It was much later, at supper time, that Neeltje wanted to know what she had thought of him.
‘Well,’ said Lavinia cautiously, ‘I hardly spoke to him—he just took the kidney dish and told me to go away.’
‘And that was all?’
‘He did remark that I was the English nurse. He’s…he’s rather large, isn’t he?’
‘From Friesland,’ explained Neeltje, who was from Friesland herself. ‘We are a big people. He is of course old.’
Lavinia paused in the conveyance of soup to her mouth. ‘Old?’ she frowned. ‘I didn’t think he looked old.’
‘He is past forty,’ said a small brown-haired girl from across the table. ‘Also he has been married; his daughter is fourteen.’
There were a dozen questions on Lavinia’s tongue, but it wasn’t really her business. All the same, she did want to know what had happened to his wife. The brown-haired girl must have read her thoughts, for she went on: ‘His wife died ten years ago, more than that perhaps, she was, how do you say? not a good wife. She was not liked, but the professor, now he is much liked, although he talks to no one, that is to say, he talks but he tells nothing, you understand? Perhaps he is unhappy, but he would not allow anyone to see that and never has he spoken of his wife.’ She shrugged. ‘Perhaps he loved her, who knows? His daughter is very nice, her name is Sibendina.’
‘That’s pretty,’ said Lavinia, still thinking about the professor. ‘Is that a Friesian name?’
‘Yes, although it is unusual.’ Neeltje swallowed the last of her coffee. ‘Let us go to the sitting-room and watch the televisie.’
Lavinia met the professor two days later. She had been to her first Dutch lesson in her off duty, arranged for her by someone on the administrative staff and whom probably she would never meet but who had nonetheless given her careful instruction as to her ten-minute walk to reach her teacher’s flat. This lady turned out to be a retired schoolmistress with stern features and a command of the English language which quite deflated Lavinia. However, at the end of an hour, Juffrouw de Waal was kind enough to say that her pupil, provided she applied herself to her work, should prove to be a satisfactory pupil, worthy of her teaching powers.
Lavinia wandered back in the warmth of the summer afternoon, and with time on her hands, turned off the main street she had been instructed to follow, to stroll down a narrow alley lined with charming little houses. It opened on to a square, lined with trees and old, thin houses leaning against each other for support. They were three or four stories high, with a variety of roofs, and here and there they had been crowded out by much larger double-fronted town mansions, with steps leading up to their imposing doors. She inspected them all, liking their unassuming façades and trying to guess what they would be like on the other side of their sober fronts. Probably quite splendid and magnificently furnished; the curtains, from what she could see from the pavement, were lavishly draped and of brocade or velvet.
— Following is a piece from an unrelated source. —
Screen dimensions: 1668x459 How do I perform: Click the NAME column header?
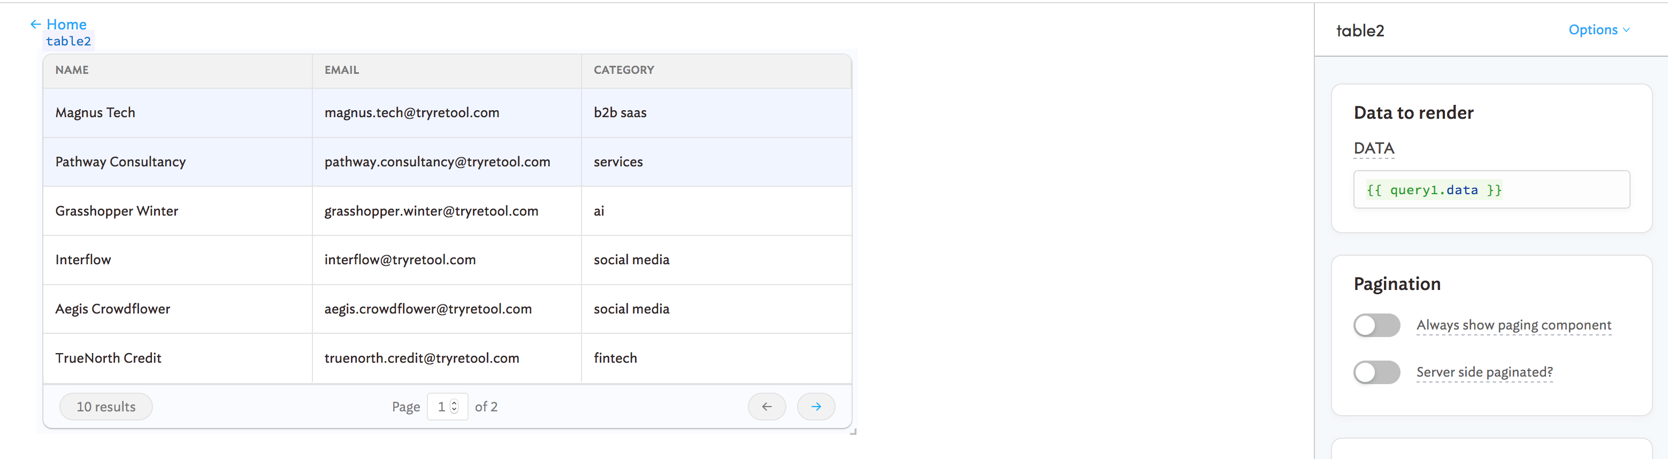point(72,70)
She had completed her walk around three sides of the square when she was addressed from behind.
‘I hardly expected to find you here, Miss Hawkins—not lost, I hope?’
She turned round to confront Professor ter Bavinck. ‘No—at least…’ She paused to look around her; she wasn’t exactly lost, but now she had no idea which lane she had come from. ‘I’ve been for an English lesson,’ she explained defensively, ‘and I had some time to spare, and it looked so delightful…’ She gave another quick look around her. ‘I only have to walk along that little lane,’ she assured him.
He laughed gently. ‘No, not that one—the people who live in this square have their garages there and it’s a cul-de-sac. I’m going to the hospital, you had better come along with me.’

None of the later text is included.